▸ Task requirements
**a)** In the forum reply about belief in God and empiricism, what does the writer say "God" in any form or shape actually is?
**b)** In the listing, replace "Privacy Policy" with "Cookie Settings" in the part that opens with the line containing "Describe the element at coordinates (166, 1361)" and closes with the line containing "pyautogui.click(x=1012, y=770)". Return only that part, with everything else unchanged.

-- start of Text section --

Albert Cipriani: A belief in God (as the Catholic Church teaches) along with an understanding of self and the external world can all be arrived at rationally.
Here you're quickly dropping your empiricism loyalties for a comfortable fideistic one that posits faith before reasoning, if i read you right. In order to validate an empirical outlook that mantains a belief in god, you ought be able to show me the simple impression, sensory data, or empirical proof that is God. You'll very quickly realize that "God" in any form or shape is actually a complex idea, an amalgam of various simple ideas that correspond to simple impressions.

Quote:
Albert Cipriani: It is within the powers of our mind to infer these things without what you or Kant calls "synthetic a priori knowledge or intuition."
Feel free to define "powers of the mind" that do not include conditions that presuppose time and space. Methinks you are biting off far more than you can chew with this all too gratuitious assertion!

-- end of Text section --
-- start of Listing --

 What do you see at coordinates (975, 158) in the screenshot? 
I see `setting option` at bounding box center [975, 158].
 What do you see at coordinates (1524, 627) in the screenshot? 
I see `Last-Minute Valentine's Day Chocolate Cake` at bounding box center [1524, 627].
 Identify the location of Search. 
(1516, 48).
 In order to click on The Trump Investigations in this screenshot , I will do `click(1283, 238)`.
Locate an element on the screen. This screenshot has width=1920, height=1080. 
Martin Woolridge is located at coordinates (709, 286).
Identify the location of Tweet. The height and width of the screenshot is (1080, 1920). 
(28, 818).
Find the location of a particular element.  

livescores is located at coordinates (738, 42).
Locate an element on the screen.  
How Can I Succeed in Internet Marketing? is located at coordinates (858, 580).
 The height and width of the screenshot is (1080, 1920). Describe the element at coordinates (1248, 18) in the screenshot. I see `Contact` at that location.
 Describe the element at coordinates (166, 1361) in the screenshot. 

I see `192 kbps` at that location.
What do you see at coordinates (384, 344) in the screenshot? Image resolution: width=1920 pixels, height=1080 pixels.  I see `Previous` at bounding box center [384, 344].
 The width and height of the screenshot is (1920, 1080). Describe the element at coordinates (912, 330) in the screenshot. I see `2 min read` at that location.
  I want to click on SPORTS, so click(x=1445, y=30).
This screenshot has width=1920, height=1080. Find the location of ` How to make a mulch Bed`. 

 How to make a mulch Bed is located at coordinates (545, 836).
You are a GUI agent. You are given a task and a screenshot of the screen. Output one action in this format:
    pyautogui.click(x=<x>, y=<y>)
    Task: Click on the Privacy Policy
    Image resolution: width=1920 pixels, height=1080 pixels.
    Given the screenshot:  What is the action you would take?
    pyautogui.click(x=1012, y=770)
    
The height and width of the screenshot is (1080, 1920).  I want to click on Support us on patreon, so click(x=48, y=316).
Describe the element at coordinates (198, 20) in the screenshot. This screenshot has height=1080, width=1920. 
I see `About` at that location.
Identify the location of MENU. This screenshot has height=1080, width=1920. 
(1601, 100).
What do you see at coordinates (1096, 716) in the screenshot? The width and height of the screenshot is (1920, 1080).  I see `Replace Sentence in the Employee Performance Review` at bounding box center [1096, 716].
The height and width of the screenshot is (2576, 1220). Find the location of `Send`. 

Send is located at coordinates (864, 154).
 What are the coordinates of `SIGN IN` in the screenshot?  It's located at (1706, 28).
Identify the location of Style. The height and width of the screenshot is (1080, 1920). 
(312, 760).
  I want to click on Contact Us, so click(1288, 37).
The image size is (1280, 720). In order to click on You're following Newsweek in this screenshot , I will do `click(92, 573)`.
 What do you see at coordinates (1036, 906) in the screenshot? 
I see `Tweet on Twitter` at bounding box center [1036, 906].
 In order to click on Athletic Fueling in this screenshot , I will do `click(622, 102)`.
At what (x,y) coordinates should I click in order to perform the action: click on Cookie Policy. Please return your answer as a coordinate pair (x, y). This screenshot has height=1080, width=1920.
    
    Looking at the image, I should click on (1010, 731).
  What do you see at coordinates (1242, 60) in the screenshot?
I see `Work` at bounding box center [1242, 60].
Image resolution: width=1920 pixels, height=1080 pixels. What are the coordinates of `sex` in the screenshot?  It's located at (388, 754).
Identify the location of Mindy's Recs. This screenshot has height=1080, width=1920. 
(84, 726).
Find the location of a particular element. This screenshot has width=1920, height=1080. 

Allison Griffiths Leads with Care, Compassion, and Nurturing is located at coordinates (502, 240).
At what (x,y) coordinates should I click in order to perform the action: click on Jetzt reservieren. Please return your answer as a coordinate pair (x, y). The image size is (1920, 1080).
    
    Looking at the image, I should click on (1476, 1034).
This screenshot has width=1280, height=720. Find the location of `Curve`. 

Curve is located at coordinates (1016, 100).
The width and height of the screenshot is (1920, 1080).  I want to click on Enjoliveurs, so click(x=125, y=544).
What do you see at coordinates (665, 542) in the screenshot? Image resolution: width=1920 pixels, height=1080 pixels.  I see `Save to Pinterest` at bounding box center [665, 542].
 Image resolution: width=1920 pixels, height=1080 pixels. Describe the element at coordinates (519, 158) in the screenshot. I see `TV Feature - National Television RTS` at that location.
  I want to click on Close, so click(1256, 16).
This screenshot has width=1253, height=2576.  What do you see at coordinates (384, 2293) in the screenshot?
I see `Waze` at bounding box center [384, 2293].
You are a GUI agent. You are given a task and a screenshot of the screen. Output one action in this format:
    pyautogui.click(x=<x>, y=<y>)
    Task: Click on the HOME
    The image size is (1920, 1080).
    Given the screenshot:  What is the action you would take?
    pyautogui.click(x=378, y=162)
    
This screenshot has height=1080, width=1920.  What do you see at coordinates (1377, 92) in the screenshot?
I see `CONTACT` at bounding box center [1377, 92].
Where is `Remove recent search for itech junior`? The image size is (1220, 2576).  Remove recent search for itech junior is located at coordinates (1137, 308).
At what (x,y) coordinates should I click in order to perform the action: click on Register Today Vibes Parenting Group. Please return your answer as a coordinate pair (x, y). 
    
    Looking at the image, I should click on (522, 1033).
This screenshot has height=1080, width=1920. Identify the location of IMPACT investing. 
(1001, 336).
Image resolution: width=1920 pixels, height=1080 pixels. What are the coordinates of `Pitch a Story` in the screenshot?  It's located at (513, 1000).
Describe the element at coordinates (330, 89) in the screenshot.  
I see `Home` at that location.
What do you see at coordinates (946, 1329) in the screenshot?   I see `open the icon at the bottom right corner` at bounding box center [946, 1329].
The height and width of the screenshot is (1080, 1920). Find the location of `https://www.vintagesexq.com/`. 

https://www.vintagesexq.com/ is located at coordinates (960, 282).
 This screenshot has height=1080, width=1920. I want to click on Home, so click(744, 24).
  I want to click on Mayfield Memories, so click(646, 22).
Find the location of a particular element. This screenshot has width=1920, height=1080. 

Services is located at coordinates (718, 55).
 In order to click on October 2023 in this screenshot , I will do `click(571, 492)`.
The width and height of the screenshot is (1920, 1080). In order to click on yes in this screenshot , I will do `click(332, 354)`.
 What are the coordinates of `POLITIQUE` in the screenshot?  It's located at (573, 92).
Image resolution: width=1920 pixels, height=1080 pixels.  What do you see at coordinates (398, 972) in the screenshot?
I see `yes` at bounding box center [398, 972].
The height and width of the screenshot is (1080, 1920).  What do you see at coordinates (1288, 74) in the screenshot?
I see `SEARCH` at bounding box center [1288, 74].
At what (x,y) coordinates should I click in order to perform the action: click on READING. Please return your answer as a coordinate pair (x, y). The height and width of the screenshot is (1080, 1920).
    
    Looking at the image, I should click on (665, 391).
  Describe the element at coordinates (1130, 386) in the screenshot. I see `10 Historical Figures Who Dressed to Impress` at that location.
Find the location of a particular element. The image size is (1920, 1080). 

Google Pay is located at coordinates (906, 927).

-- end of Listing --

▸ The answers
**a)** A complex idea, an amalgam of various simple ideas that correspond to simple impressions.

**b)**
 Describe the element at coordinates (166, 1361) in the screenshot. 

I see `192 kbps` at that location.
What do you see at coordinates (384, 344) in the screenshot? Image resolution: width=1920 pixels, height=1080 pixels.  I see `Previous` at bounding box center [384, 344].
 The width and height of the screenshot is (1920, 1080). Describe the element at coordinates (912, 330) in the screenshot. I see `2 min read` at that location.
  I want to click on SPORTS, so click(x=1445, y=30).
This screenshot has width=1920, height=1080. Find the location of ` How to make a mulch Bed`. 

 How to make a mulch Bed is located at coordinates (545, 836).
You are a GUI agent. You are given a task and a screenshot of the screen. Output one action in this format:
    pyautogui.click(x=<x>, y=<y>)
    Task: Click on the Cookie Settings
    Image resolution: width=1920 pixels, height=1080 pixels.
    Given the screenshot:  What is the action you would take?
    pyautogui.click(x=1012, y=770)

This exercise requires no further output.